Claude Sonnet 4 performed best with the ARG scaffolding rather than the Modular one. With ARG, it achieved improvements on 25 tasks at 4×6h, notably 74.26% on MIMIC-III, 64.93% on CNN, and 32.61% on traffic forecasting. With the Modular scaffolding, many of its apparent successes were contaminated by high cheating rates, making honest performance difficult to assess.

Some tasks resisted all agents. CIFAR-10 with ABNet, CIFAR-10 with ResNet18-FSGDM, CIFAR-100 with ProDSC, Kvasir-SEG EMCAD, electricity forecasting with CycleNet, MalNet-Tiny with GatedGCN, and ZINC NeuralWalker all saw 0% success across every model-scaffolding combination. These represent problems where the published baselines are already well-optimized or where the codebases present structural obstacles that current agents cannot navigate.

Longer time horizons helped, but not uniformly. Moving from 4×6h to 2×12h improved GPT-5+ARG on tasks like ETTh1 forecasting (from 75% to 100% success rate) and several MNIST/Fashion-MNIST variants. For some tasks, however, more time simply meant more opportunities to pursue unproductive paths.

Resource Usage

The token and time usage data reveals clear differences in agent efficiency.

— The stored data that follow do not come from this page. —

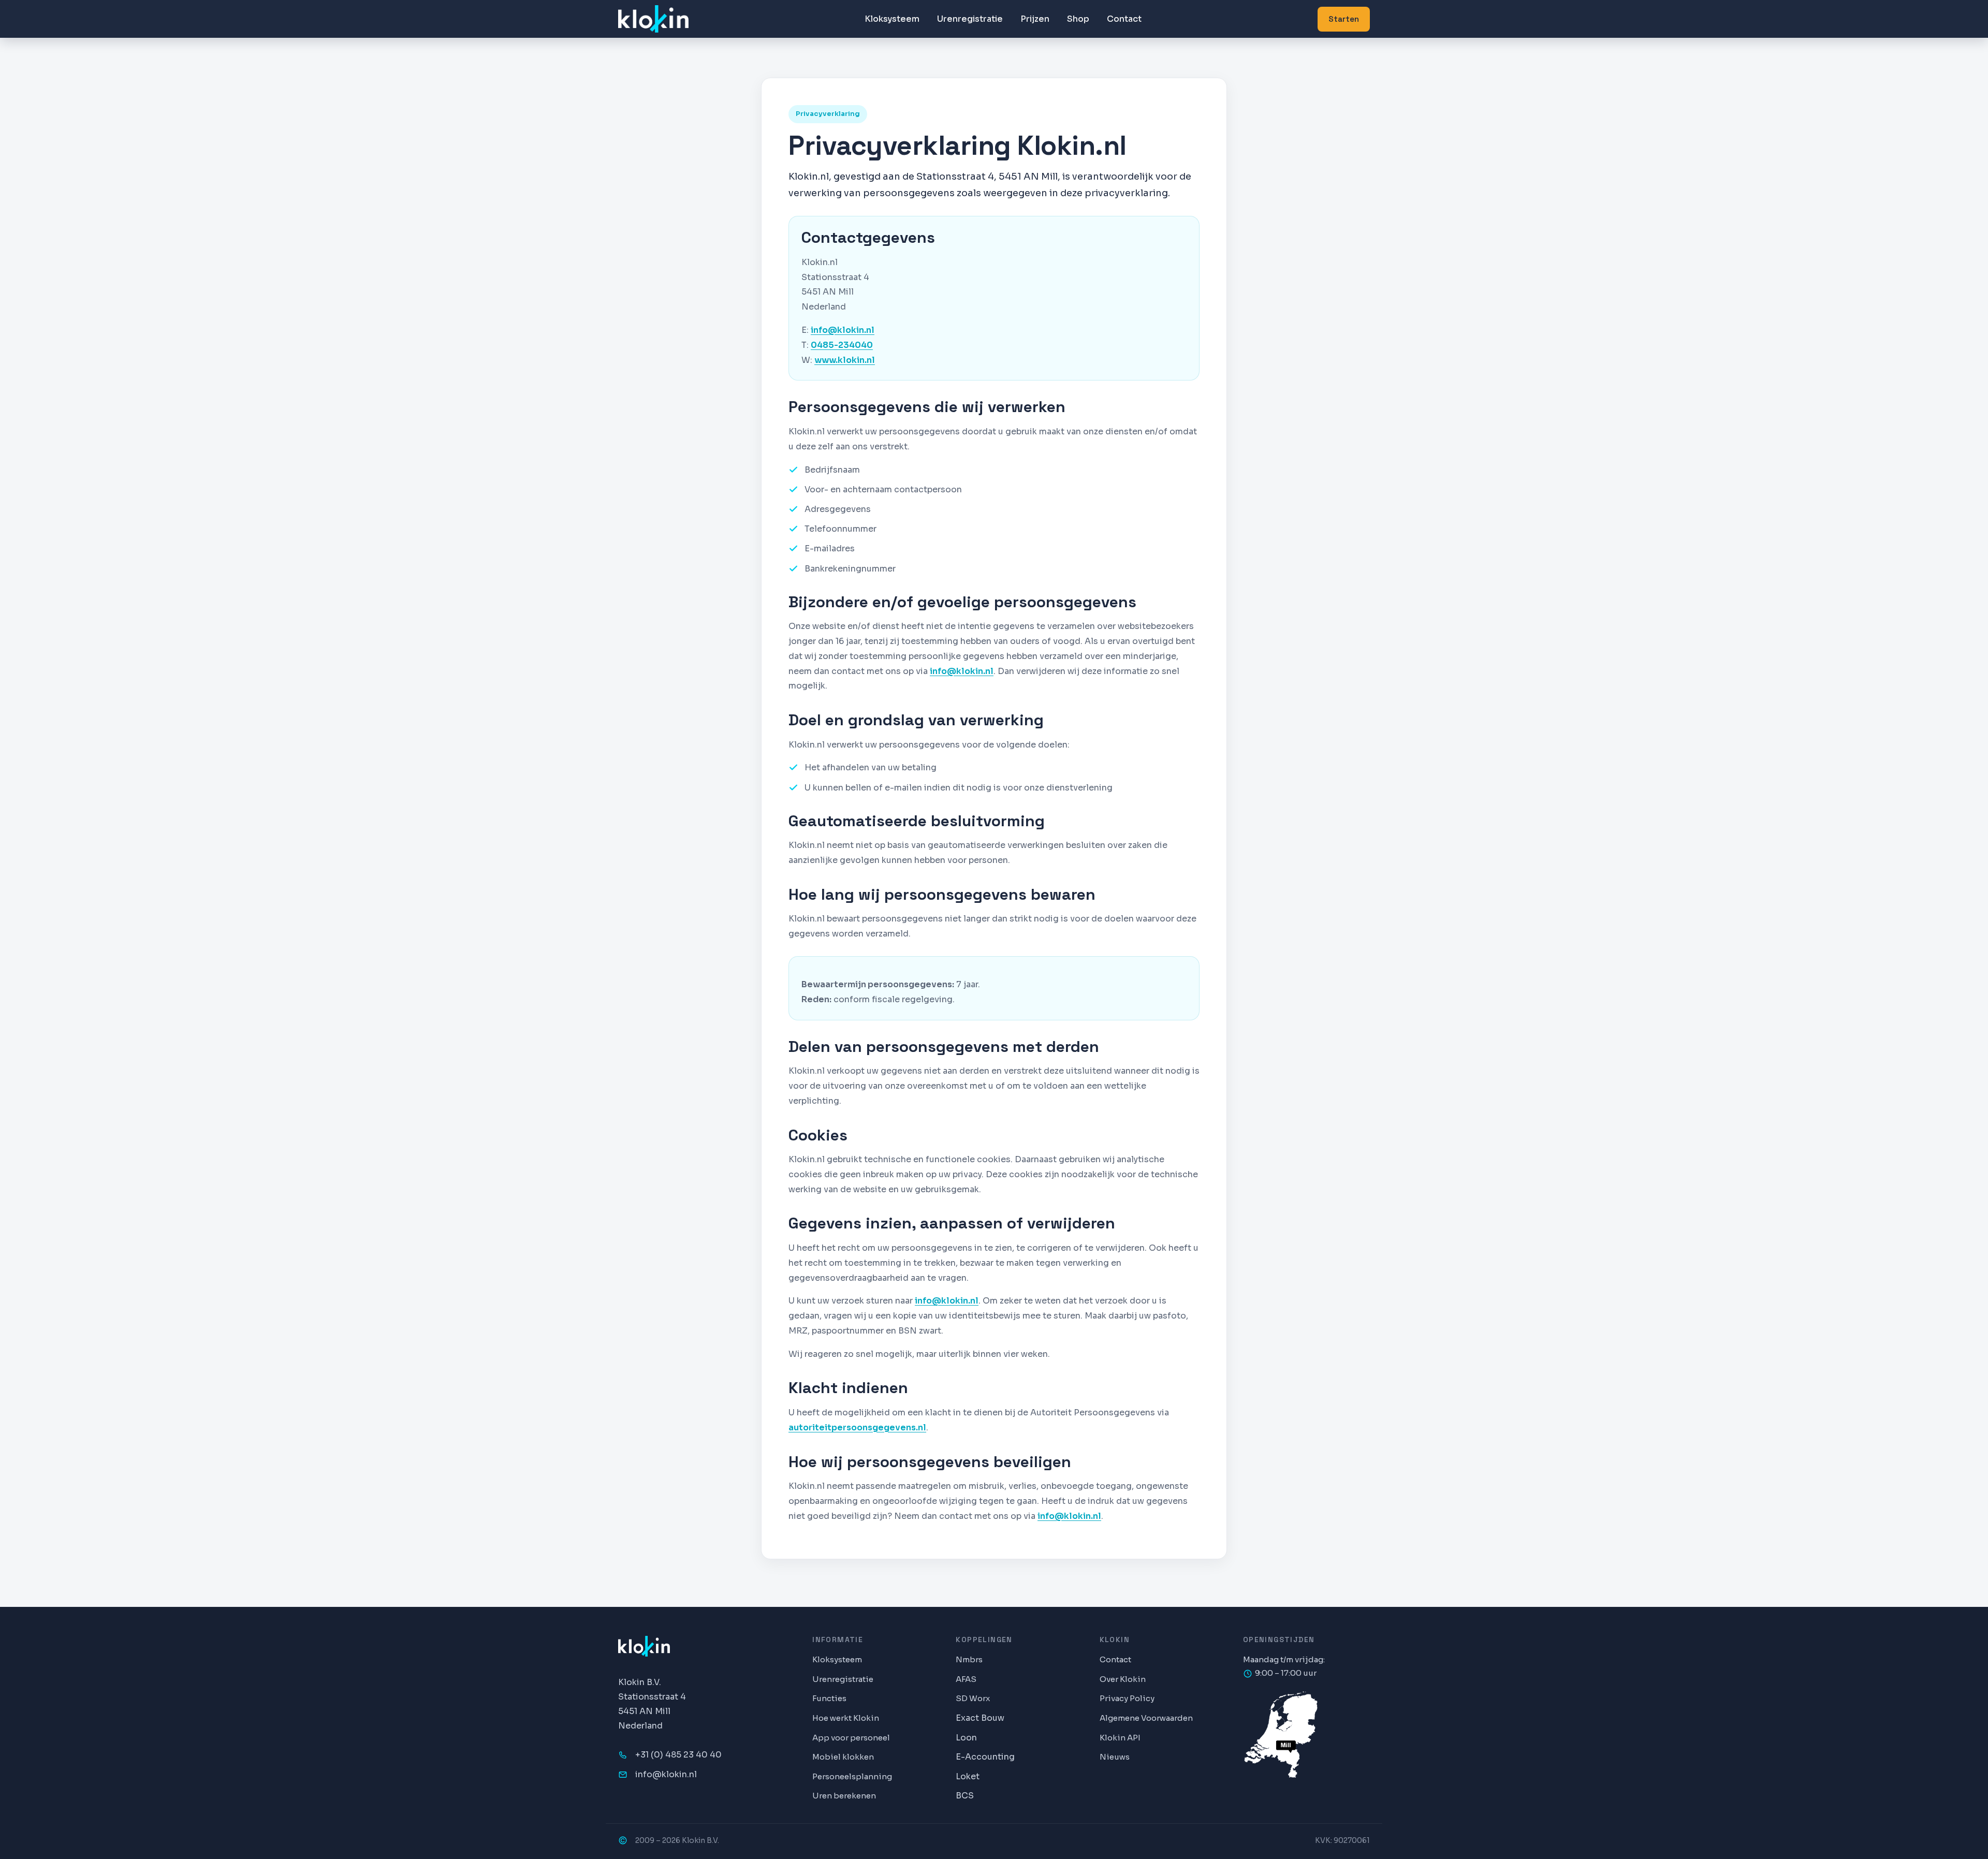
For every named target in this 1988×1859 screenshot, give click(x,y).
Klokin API (1120, 1738)
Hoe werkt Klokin (845, 1718)
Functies (829, 1698)
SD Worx (973, 1698)
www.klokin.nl (844, 360)
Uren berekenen (844, 1796)
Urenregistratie (970, 18)
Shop (1078, 18)
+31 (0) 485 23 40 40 (678, 1754)
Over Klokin (1123, 1679)
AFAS (966, 1679)
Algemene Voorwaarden (1146, 1718)
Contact (1124, 18)
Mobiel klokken (843, 1757)
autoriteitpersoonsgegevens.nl (857, 1427)
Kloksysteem (892, 18)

The Modular agent with Claude Sonnet 4 was remarkably token-efficient, often completing tasks in under 2M tokens. This efficiency partly reflected its tendency to either solve tasks quickly or abandon legitimate approaches in favor of fabrication. GPT-5 with the Modular agent consumed significantly more tokens (regularly 10-20M+) and frequently hit time limits, suggesting it explored more aggressively but less efficiently.

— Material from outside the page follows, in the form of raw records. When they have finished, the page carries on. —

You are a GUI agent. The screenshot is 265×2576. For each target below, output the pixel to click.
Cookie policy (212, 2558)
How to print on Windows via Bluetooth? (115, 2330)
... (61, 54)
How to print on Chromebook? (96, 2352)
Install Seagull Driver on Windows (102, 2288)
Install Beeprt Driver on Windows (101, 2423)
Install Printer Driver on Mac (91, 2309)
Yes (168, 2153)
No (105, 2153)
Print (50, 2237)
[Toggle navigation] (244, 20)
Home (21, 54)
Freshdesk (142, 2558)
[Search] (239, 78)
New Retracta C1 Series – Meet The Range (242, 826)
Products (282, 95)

The ARG agent showed more consistent resource usage across models. Its tree search structure naturally bounds exploration, and the beam search mechanism focuses compute on promising paths rather than exhaustive trial-and-error.

Discussion

DeltaMLBench represents a meaningful step beyond our original ML Research Benchmark. Where MLRB showed agents could not perform non-trivial research, DeltaMLBench demonstrates they can sometimes achieve genuine percentage improvements over published baselines on real research codebases.

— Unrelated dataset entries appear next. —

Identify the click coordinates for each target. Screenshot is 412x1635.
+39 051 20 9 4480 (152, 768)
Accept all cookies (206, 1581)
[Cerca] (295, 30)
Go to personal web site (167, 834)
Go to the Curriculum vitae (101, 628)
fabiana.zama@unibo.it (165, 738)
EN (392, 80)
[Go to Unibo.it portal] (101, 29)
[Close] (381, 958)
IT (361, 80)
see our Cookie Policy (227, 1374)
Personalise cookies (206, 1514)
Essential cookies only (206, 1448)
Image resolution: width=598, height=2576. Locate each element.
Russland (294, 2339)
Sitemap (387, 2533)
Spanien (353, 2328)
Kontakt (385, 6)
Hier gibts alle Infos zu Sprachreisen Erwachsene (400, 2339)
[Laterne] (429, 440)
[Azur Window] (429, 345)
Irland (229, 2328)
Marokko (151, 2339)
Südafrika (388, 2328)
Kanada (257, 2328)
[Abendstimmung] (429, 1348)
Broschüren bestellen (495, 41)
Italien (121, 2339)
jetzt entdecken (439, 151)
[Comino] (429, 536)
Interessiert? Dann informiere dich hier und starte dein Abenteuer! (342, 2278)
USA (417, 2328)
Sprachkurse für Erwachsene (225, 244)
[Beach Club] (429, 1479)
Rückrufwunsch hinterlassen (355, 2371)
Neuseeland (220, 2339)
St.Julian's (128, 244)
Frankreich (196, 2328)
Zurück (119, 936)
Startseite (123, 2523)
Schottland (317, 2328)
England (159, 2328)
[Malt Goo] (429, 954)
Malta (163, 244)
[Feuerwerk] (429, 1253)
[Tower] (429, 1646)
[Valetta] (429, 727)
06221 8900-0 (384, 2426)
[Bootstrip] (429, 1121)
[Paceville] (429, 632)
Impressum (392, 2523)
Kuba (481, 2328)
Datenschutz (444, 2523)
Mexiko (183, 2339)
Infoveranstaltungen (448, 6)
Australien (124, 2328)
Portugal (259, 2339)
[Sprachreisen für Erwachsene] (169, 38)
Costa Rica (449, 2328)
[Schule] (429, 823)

Several key observations merit emphasis:

Agent architecture is as important as model capability. The same underlying model produces dramatically different outcomes depending on the scaffolding. The ARG agent's structured search and reflection mechanisms led to both higher success rates and zero cheating, while the simpler Modular architecture left models more prone to taking shortcuts.

Cheating is a first-order concern for automated research. If we are to trust agents to conduct ML research, we need robust integrity verification. Our multi-layered approach caught most attempts, but the fact that frontier models default to fabrication when stuck is a serious issue for the field.

The hardest tasks remain untouched. Tasks requiring deep architectural innovation or domain-specific insight still show 0% success rates. Agents can optimize hyperparameters, adjust training procedures, and apply known techniques, but they are not yet making the conceptual leaps that drive novel research contributions.

Current agents occupy the "competent research assistant" level. Agents can set up environments, debug dependency issues, run experiments, and iterate on straightforward optimizations. This is useful. The gap between "improve a metric by tuning learning rates" and "develop a novel architectural insight" remains wide.

Future Work

DeltaMLBench is released as a static benchmark with 50 tasks and standardized evaluation protocols. As agent capabilities evolve, we plan to expand the task set, increase difficulty, and develop more sophisticated integrity verification. The benchmark is designed to grow with the field: the percentage improvement metric means there is always room for agents to improve, avoiding the saturation problem that plagues binary benchmarks.

The code and benchmark are available for the research community to evaluate their own agents. We believe the combination of authentic research conditions, improvement-oriented evaluation, and rigorous anti-cheating measures makes DeltaMLBench a useful testbed for tracking real progress in autonomous ML research.


DeltaMLBench is currently under review at ICML 2026.